(Stored records)
= = = = = = =
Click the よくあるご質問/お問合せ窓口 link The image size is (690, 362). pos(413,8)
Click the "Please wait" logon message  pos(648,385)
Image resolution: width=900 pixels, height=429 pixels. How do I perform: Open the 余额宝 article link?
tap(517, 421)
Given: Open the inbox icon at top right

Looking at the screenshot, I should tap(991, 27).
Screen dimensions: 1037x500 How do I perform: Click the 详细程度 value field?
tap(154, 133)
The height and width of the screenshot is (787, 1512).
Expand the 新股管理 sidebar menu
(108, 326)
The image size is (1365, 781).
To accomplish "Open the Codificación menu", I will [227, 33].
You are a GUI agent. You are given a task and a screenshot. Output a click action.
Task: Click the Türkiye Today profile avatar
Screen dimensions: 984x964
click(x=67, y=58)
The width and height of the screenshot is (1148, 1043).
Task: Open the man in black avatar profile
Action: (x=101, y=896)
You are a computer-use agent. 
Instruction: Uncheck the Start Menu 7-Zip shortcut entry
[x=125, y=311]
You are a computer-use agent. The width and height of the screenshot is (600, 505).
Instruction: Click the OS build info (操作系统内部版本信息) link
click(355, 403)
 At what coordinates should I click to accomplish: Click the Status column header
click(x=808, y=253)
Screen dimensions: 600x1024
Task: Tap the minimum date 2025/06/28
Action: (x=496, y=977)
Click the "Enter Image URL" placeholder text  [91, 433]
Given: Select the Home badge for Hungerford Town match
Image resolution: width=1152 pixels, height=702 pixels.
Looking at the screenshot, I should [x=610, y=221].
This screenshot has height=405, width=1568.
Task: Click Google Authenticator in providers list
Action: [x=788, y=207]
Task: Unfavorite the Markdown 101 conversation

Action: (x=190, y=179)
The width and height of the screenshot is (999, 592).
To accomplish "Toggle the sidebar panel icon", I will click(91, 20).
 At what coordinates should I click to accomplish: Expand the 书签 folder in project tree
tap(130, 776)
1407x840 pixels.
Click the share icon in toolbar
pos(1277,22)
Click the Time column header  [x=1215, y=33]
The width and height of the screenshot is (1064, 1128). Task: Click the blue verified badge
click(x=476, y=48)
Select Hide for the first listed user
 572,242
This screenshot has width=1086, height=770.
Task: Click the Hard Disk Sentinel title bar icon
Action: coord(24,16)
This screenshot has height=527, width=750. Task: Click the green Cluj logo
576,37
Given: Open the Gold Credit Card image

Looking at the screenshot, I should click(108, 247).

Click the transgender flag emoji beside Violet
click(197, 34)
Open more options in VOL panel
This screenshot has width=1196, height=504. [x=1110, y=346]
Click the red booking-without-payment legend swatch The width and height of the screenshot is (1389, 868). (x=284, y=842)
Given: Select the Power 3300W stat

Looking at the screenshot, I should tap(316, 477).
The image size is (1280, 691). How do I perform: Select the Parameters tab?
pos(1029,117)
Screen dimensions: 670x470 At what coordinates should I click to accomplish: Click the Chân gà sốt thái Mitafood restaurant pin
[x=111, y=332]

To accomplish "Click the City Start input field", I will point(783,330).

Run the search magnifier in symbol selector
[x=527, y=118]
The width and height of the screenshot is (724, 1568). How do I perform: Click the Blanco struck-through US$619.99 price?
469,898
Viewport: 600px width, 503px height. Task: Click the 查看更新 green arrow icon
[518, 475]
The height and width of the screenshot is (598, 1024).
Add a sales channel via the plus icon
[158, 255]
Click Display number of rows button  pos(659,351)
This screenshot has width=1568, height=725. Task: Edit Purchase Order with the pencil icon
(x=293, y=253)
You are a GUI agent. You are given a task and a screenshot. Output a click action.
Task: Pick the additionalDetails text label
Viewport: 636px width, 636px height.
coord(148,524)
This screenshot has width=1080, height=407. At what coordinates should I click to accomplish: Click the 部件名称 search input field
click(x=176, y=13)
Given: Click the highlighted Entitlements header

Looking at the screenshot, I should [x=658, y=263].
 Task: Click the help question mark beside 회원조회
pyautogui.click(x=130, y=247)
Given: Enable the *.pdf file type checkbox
= = = = = = =
YOUR TASK ▸ What you return must match the data line for line.

WRITTEN SOLUTION ▸
Click the よくあるご質問/お問合せ窓口 link The image size is (690, 362). pos(413,8)
Click the "Please wait" logon message  pos(648,385)
Image resolution: width=900 pixels, height=429 pixels. How do I perform: Open the 余额宝 article link?
tap(517, 421)
Given: Open the inbox icon at top right

Looking at the screenshot, I should tap(991, 27).
Screen dimensions: 1037x500 How do I perform: Click the 详细程度 value field?
tap(154, 133)
The height and width of the screenshot is (787, 1512).
Expand the 新股管理 sidebar menu
(108, 326)
The image size is (1365, 781).
To accomplish "Open the Codificación menu", I will [227, 33].
You are a GUI agent. You are given a task and a screenshot. Output a click action.
Task: Click the Türkiye Today profile avatar
Screen dimensions: 984x964
click(x=67, y=58)
The width and height of the screenshot is (1148, 1043).
Task: Open the man in black avatar profile
Action: (x=101, y=896)
You are a computer-use agent. 
Instruction: Uncheck the Start Menu 7-Zip shortcut entry
[x=125, y=311]
You are a computer-use agent. The width and height of the screenshot is (600, 505).
Instruction: Click the OS build info (操作系统内部版本信息) link
click(355, 403)
 At what coordinates should I click to accomplish: Click the Status column header
click(x=808, y=253)
Screen dimensions: 600x1024
Task: Tap the minimum date 2025/06/28
Action: (x=496, y=977)
Click the "Enter Image URL" placeholder text  [91, 433]
Given: Select the Home badge for Hungerford Town match
Image resolution: width=1152 pixels, height=702 pixels.
Looking at the screenshot, I should [x=610, y=221].
This screenshot has height=405, width=1568.
Task: Click Google Authenticator in providers list
Action: [x=788, y=207]
Task: Unfavorite the Markdown 101 conversation

Action: (x=190, y=179)
The width and height of the screenshot is (999, 592).
To accomplish "Toggle the sidebar panel icon", I will click(91, 20).
 At what coordinates should I click to accomplish: Expand the 书签 folder in project tree
tap(130, 776)
1407x840 pixels.
Click the share icon in toolbar
pos(1277,22)
Click the Time column header  [x=1215, y=33]
The width and height of the screenshot is (1064, 1128). Task: Click the blue verified badge
click(x=476, y=48)
Select Hide for the first listed user
 572,242
This screenshot has width=1086, height=770.
Task: Click the Hard Disk Sentinel title bar icon
Action: coord(24,16)
This screenshot has height=527, width=750. Task: Click the green Cluj logo
576,37
Given: Open the Gold Credit Card image

Looking at the screenshot, I should click(108, 247).

Click the transgender flag emoji beside Violet
click(197, 34)
Open more options in VOL panel
This screenshot has width=1196, height=504. [x=1110, y=346]
Click the red booking-without-payment legend swatch The width and height of the screenshot is (1389, 868). (x=284, y=842)
Given: Select the Power 3300W stat

Looking at the screenshot, I should tap(316, 477).
The image size is (1280, 691). How do I perform: Select the Parameters tab?
pos(1029,117)
Screen dimensions: 670x470 At what coordinates should I click to accomplish: Click the Chân gà sốt thái Mitafood restaurant pin
[x=111, y=332]

To accomplish "Click the City Start input field", I will point(783,330).

Run the search magnifier in symbol selector
[x=527, y=118]
The width and height of the screenshot is (724, 1568). How do I perform: Click the Blanco struck-through US$619.99 price?
469,898
Viewport: 600px width, 503px height. Task: Click the 查看更新 green arrow icon
[518, 475]
The height and width of the screenshot is (598, 1024).
Add a sales channel via the plus icon
[158, 255]
Click Display number of rows button  pos(659,351)
This screenshot has width=1568, height=725. Task: Edit Purchase Order with the pencil icon
(x=293, y=253)
You are a GUI agent. You are given a task and a screenshot. Output a click action.
Task: Pick the additionalDetails text label
Viewport: 636px width, 636px height.
coord(148,524)
This screenshot has width=1080, height=407. At what coordinates should I click to accomplish: Click the 部件名称 search input field
click(x=176, y=13)
Given: Click the highlighted Entitlements header

Looking at the screenshot, I should [x=658, y=263].
 Task: Click the help question mark beside 회원조회
pyautogui.click(x=130, y=247)
Given: Enable the *.pdf file type checkbox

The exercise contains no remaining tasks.